In some cases, the result of handling a ToolMessage could be very large, e.g. when the Tool is a database query that returns a large number of rows, or a large schema. When used in a task loop, this large result may then be sent to the LLM to generate a response, which in some scenarios may not be desirable, as it increases latency, token-cost and distractions. Langroid allows you to set two optional parameters in a ToolMessage to handle this situation:

  • _max_result_tokens: immediately truncate the result to this number of tokens.
  • _max_retained_tokens: after a responder (typically the LLM) responds to this tool result (which optionally may already have been truncated via _max_result_tokens), edit the message history to truncate the result to this number of tokens.

You can set one, both or none of these parameters. If you set both, you would want to set _max_retained_tokens to a smaller number than _max_result_tokens.

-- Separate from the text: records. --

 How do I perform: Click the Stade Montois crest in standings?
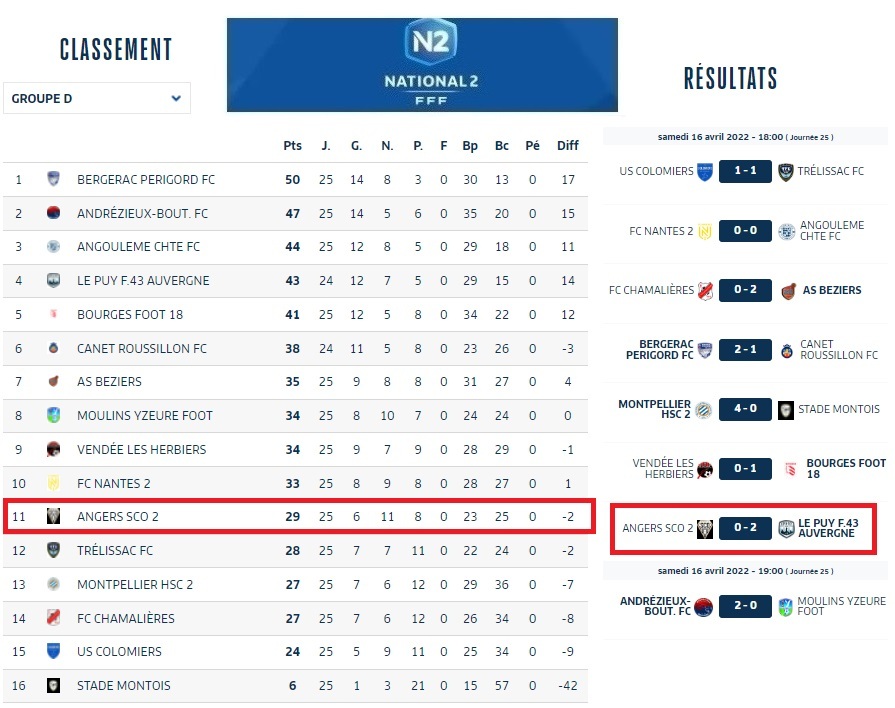[53, 685]
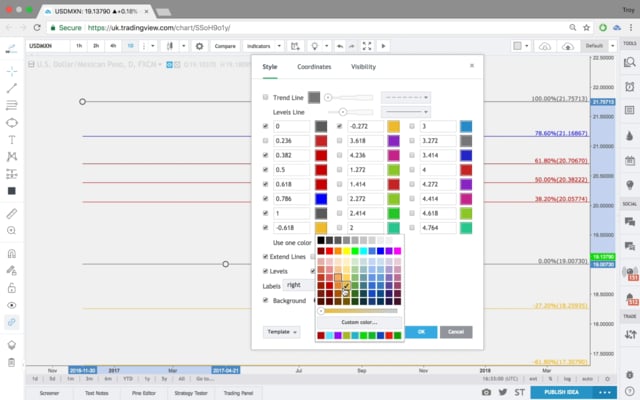
Task: Click Custom color in the palette
Action: click(359, 322)
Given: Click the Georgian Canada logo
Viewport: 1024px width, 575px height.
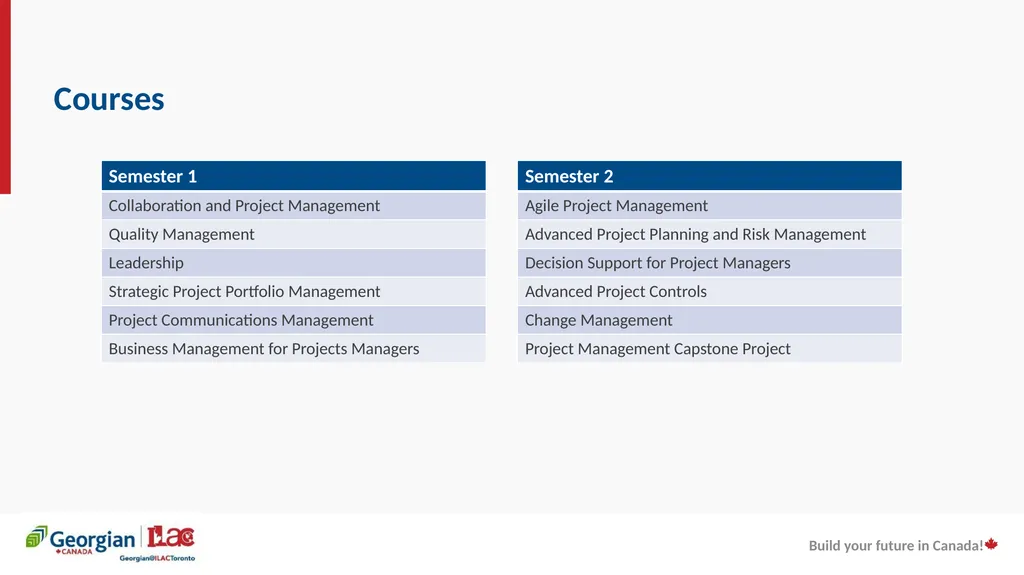Looking at the screenshot, I should click(80, 540).
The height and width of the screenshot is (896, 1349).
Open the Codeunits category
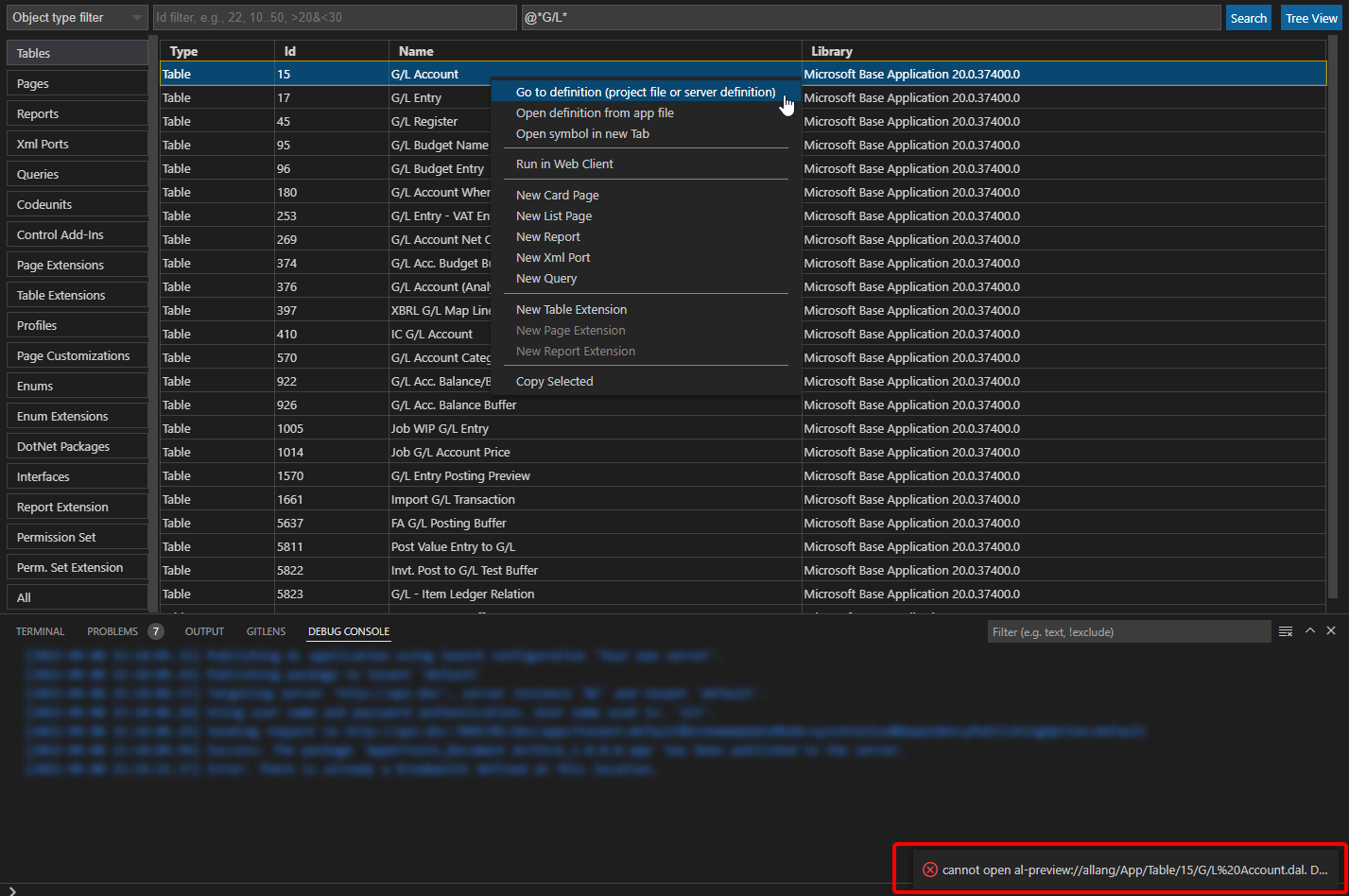click(76, 203)
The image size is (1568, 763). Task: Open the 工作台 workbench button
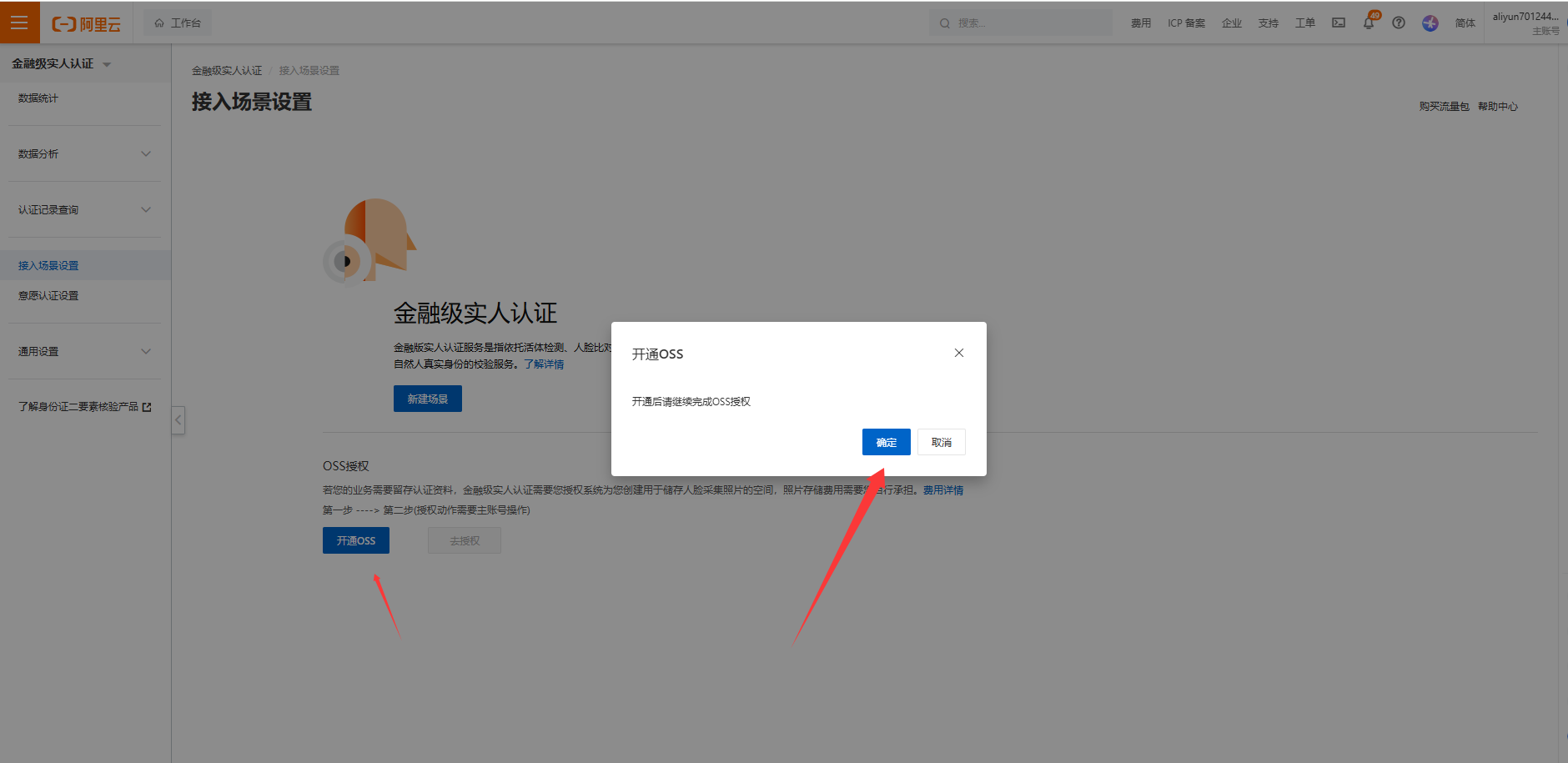pos(178,23)
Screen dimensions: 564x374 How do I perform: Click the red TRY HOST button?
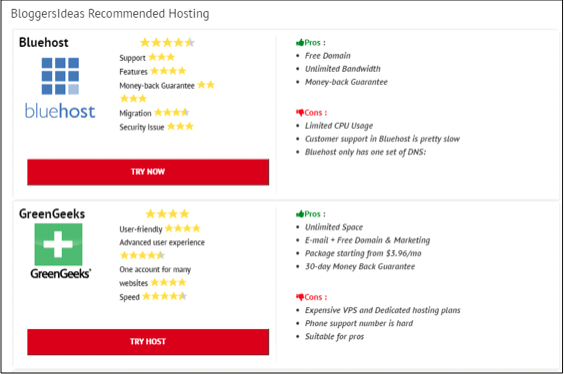pyautogui.click(x=148, y=342)
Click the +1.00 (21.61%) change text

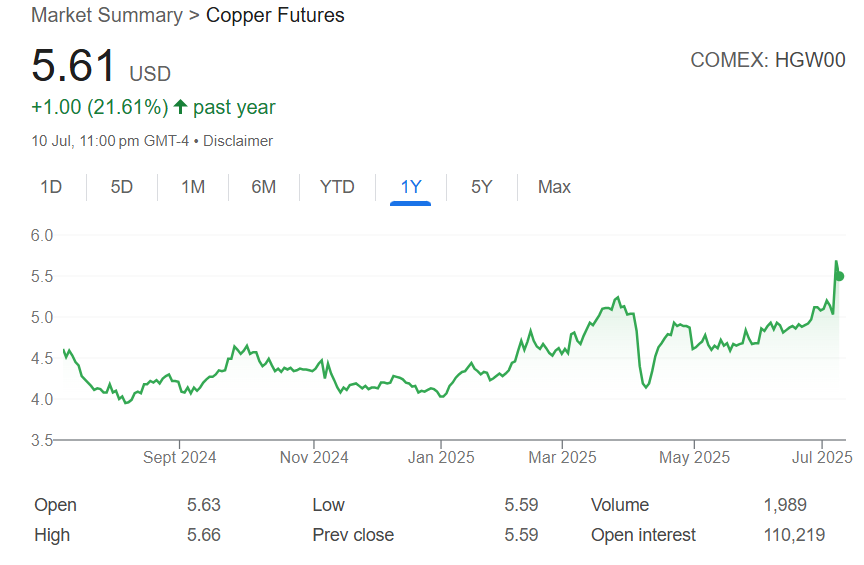pos(99,107)
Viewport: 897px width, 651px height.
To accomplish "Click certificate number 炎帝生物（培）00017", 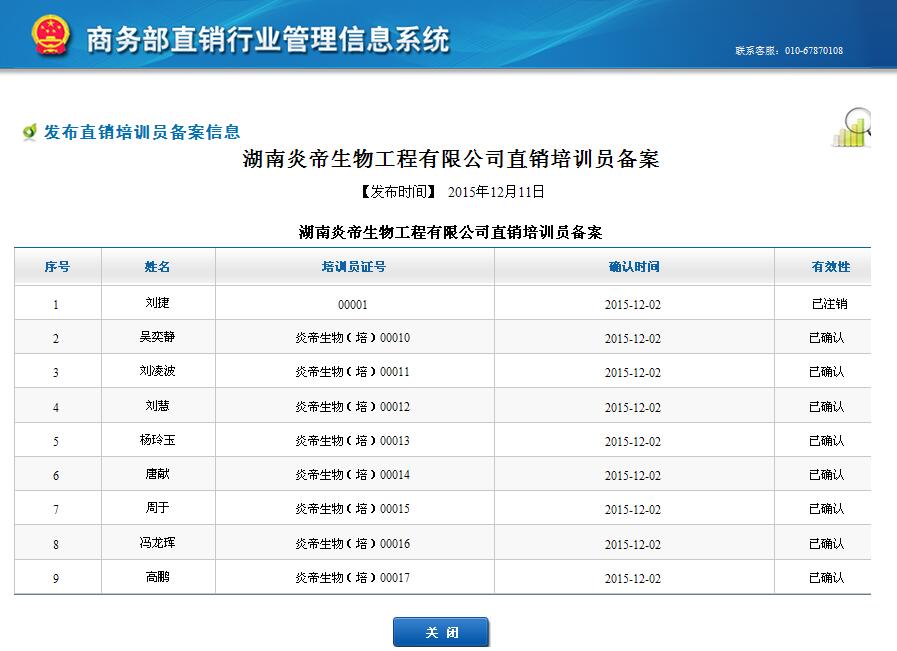I will point(352,578).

See the test test_reduce_raw_tool_result in test_tool_messages.py for an example.

Here is a conceptual example. Suppose there is a Tool called MyTool, with parameters _max_result_tokens=20 and _max_retained_tokens=10. Imagine a task loop where the user says "hello", and then LLM generates a call to MyTool, and the tool handler (i.e. agent_response) generates a result of 100 tokens. This result is immediately truncated to 20 tokens, and then the LLM responds to it with a message response.

The agent's message history looks like this:

1. System msg.
2. user: hello
3. LLM: MyTool
4. Agent (Tool handler): 100-token result => reduced to 20 tokens
5. LLM: response

Immediately after the LLM's response at step 5, the message history is edited so that the message contents at position 4 are truncated to 10 tokens, as specified by _max_retained_tokens.